Crooked Smile: One Family's Journey toward Healing

By Lainie Cohen

Crooked Smile tells how the Cohen family coped with 17-year-old Daniel’s brain injury suffered in an automobile accident. This caregiver-written personal account of living with a brain injury, concentrates—in much more detail than other books—on Daniel's early recovery and inpatient rehabilitation. Therefore, it gives families an excellent road map of where they’re headed: the ICU and its ventilators and intracranial pressure monitors; the agony of the unknown; the celebration over the tiniest improvements; the gradual progress; and the other countless, but bearable, challenges ahead.

Daniel recovers far better than the trauma doctors predicted. In fact, it’s not uncommon for survivors of a brain injury—like Daniel—to far surpass their doctor’s grim prognosis. It happens every day.

What also happens every day—and what Crooked Smile illustrates so well—is how brain injury impacts the family. In the Cohens’ case, Daniel’s sister, Alyssa, begs her parents to let her postpone her first year of college to stay home and help care for Daniel. They refuse, and, at school, Alyssa develops her own medical problems, possibly as a result of feeling anxious and powerless to help her family. Daniel’s younger brother, Jonathan, resorts to self-destructive behavior, perhaps in an attempt to gain some attention from his parents, who are preoccupied with Daniel. Cohen saw these problems developing and writes, "We must focus on limiting the damage to the rest of the family. If only we knew how."

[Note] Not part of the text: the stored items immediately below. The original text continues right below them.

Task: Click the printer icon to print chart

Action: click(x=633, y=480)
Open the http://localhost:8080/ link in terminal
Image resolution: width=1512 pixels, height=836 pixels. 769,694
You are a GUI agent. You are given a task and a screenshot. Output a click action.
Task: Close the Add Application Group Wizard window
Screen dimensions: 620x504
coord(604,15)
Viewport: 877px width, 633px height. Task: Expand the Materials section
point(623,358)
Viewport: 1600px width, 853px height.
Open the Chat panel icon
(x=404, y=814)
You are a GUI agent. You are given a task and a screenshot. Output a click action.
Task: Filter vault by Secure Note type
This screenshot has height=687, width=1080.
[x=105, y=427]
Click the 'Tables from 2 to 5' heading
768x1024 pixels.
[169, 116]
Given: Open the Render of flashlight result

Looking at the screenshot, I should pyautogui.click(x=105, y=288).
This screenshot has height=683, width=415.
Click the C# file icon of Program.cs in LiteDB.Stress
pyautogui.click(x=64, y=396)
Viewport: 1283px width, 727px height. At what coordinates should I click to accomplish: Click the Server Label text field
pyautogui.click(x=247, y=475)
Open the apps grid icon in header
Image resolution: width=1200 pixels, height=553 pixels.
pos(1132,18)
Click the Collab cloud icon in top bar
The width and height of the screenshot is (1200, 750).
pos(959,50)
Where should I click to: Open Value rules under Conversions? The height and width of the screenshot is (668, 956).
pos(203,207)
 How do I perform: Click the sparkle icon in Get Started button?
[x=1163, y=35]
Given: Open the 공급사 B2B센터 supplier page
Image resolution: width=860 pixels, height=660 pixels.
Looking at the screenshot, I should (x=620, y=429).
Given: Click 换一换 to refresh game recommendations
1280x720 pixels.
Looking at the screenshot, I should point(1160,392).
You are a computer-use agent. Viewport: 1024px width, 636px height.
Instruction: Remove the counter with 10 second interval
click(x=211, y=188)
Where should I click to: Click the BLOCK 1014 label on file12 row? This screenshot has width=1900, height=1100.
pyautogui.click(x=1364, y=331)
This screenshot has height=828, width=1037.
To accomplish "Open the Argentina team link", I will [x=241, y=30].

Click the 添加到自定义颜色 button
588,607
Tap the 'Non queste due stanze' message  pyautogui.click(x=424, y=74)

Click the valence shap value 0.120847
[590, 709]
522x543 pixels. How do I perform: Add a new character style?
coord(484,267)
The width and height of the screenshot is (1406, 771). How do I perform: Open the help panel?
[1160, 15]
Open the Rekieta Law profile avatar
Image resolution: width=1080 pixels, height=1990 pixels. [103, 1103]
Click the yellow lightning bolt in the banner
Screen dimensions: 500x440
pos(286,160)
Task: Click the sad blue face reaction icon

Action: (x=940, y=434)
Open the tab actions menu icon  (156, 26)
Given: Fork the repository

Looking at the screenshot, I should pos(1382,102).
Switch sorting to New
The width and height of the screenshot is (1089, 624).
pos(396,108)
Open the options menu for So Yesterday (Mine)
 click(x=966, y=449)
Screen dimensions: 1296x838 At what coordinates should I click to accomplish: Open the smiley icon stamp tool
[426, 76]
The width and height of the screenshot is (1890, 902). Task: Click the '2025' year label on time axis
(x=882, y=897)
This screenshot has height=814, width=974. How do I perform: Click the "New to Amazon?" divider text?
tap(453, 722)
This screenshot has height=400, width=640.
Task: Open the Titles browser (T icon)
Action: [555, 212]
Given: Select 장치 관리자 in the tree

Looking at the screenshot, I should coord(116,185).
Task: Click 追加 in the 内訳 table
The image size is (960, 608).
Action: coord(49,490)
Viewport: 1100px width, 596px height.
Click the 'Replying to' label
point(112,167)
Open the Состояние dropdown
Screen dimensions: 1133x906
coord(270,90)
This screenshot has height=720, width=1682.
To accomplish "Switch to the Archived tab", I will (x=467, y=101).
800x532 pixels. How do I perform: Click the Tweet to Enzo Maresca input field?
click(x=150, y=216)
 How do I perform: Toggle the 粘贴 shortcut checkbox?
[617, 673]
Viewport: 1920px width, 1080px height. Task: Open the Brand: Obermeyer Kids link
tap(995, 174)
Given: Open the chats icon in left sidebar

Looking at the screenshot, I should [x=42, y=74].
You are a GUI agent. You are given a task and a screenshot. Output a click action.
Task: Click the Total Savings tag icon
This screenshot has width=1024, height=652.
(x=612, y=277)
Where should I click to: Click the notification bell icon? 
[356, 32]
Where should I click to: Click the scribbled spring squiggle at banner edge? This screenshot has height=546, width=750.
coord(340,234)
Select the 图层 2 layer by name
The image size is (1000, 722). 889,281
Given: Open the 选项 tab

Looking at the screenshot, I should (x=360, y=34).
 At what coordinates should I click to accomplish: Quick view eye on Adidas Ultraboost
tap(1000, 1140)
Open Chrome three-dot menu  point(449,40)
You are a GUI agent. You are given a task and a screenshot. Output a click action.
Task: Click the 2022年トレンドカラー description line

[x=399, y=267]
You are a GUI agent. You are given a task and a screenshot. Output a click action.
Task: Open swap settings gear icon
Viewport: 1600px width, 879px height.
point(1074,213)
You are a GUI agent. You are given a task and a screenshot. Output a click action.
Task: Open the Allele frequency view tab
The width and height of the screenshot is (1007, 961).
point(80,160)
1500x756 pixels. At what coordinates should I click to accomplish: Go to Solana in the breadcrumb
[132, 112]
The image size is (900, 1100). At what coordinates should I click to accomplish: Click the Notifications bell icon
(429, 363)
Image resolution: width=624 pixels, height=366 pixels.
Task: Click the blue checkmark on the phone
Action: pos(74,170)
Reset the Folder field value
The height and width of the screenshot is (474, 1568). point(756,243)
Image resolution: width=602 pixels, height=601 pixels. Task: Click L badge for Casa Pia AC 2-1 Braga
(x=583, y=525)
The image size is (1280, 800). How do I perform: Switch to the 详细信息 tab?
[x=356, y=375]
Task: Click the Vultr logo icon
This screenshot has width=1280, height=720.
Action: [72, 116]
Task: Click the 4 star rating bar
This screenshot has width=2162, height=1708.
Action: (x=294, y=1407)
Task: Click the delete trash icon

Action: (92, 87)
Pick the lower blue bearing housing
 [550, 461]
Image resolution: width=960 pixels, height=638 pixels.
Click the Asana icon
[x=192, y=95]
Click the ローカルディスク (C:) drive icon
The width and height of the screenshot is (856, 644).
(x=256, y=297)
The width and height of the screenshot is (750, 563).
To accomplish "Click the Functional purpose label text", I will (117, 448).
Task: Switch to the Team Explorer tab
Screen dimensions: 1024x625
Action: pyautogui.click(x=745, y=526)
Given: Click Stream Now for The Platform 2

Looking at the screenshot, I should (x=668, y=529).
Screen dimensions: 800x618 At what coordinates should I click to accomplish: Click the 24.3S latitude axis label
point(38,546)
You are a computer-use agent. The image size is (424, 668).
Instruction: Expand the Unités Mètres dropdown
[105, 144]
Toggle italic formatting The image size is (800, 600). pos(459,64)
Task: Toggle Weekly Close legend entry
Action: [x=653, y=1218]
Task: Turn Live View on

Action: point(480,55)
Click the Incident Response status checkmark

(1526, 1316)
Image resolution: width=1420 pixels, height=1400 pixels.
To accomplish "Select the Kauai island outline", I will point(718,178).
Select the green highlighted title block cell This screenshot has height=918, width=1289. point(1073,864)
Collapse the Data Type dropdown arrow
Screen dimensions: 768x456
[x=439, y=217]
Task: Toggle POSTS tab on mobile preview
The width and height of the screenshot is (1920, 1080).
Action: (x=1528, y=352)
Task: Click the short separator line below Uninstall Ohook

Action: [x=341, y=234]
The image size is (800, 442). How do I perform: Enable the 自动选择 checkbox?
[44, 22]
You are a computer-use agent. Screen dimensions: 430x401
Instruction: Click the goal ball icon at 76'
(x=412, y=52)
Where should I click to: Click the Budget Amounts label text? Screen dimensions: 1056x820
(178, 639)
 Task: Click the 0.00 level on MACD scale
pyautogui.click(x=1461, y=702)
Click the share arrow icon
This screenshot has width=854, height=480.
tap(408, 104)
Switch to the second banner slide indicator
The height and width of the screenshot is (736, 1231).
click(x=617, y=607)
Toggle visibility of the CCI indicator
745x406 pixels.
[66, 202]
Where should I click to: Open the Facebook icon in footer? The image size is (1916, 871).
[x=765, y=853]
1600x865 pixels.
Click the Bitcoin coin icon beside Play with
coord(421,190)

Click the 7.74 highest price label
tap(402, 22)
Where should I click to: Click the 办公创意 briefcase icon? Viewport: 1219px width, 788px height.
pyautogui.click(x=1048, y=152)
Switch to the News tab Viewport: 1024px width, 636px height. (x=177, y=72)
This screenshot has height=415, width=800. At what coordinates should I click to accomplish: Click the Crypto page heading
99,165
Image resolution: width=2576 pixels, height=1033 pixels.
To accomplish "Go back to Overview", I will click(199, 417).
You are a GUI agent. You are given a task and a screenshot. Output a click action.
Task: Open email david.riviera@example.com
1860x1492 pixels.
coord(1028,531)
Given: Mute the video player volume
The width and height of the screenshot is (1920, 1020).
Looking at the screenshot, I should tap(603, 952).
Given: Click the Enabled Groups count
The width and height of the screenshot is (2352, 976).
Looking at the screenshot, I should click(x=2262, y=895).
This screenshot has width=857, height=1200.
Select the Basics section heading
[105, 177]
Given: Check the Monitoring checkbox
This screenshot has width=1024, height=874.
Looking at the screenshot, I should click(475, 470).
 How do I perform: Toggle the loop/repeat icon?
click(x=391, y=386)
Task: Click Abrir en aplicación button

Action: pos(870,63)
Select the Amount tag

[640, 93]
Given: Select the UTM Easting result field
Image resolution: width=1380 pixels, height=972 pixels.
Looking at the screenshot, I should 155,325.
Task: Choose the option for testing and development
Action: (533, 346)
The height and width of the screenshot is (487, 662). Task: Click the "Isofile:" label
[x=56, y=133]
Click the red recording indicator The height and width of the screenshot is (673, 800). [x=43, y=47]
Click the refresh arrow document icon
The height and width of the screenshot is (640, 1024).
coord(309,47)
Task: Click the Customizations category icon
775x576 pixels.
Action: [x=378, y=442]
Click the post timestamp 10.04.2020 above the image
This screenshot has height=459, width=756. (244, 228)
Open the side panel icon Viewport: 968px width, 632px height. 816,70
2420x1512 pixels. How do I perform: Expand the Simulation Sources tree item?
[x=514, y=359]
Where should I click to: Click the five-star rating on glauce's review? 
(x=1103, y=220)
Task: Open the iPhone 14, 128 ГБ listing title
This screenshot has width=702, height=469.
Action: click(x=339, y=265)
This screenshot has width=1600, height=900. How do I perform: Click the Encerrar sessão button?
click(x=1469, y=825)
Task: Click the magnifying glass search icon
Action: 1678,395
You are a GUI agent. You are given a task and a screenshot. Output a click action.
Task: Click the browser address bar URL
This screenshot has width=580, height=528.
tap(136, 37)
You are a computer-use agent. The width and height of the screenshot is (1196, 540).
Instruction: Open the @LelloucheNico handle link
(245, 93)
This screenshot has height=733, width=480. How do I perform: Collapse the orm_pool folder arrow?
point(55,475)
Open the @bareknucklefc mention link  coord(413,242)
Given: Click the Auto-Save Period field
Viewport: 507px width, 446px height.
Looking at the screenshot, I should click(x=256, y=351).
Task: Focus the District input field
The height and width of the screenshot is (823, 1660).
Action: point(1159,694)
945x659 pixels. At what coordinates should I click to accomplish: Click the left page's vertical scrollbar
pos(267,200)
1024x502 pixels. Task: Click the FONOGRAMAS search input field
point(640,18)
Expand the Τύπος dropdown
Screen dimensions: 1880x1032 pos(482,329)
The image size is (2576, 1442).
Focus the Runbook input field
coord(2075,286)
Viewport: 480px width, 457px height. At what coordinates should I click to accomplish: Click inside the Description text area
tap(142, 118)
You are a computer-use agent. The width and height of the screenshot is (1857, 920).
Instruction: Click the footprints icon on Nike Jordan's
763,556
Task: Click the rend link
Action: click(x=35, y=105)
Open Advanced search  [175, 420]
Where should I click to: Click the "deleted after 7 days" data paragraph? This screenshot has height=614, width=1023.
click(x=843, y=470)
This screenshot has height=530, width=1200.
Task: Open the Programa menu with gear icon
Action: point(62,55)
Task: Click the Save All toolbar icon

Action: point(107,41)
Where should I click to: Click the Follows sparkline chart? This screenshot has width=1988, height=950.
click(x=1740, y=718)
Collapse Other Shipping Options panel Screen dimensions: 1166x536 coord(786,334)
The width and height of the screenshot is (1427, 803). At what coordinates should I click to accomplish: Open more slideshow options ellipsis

What may surprise some readers is that the Cohen parents did not sit watch, twenty-four hours a day, at the comatose Daniel's bedside. Instead, they returned to their jobs, physically, if not emotionally. Later, when Daniel was emerging from his coma, Lainie and Joel alternated visits to be with their son throughout the day. When Daniel began his inpatient rehabilitation his parents again stepped away, "to allow the therapists an opportunity to get to know Daniel."

There is wisdom in this approach. The Cohens allowed themselves to live outside the exhausting world of brain injury, to refresh themselves for the rigors of Daniel's homecoming, and to spend extra time with Jonathan. They knew that an exhausted caregiver is a poor caregiver and that a disturbed family is a poor environment for anyone living with a brain injury.

Crooked Smile is worthy reading for all families just beginning to live with brain injury.

(Note: We believe that Jessica benefited immeasurably from my presence and that of others—as supporters and motivators—at her rehab sessions. Since I had no children or job to attend to, it was much easier for me to be available to help Jessica. But I was always exhausted and, therefore, a poor caregiver in other ways.)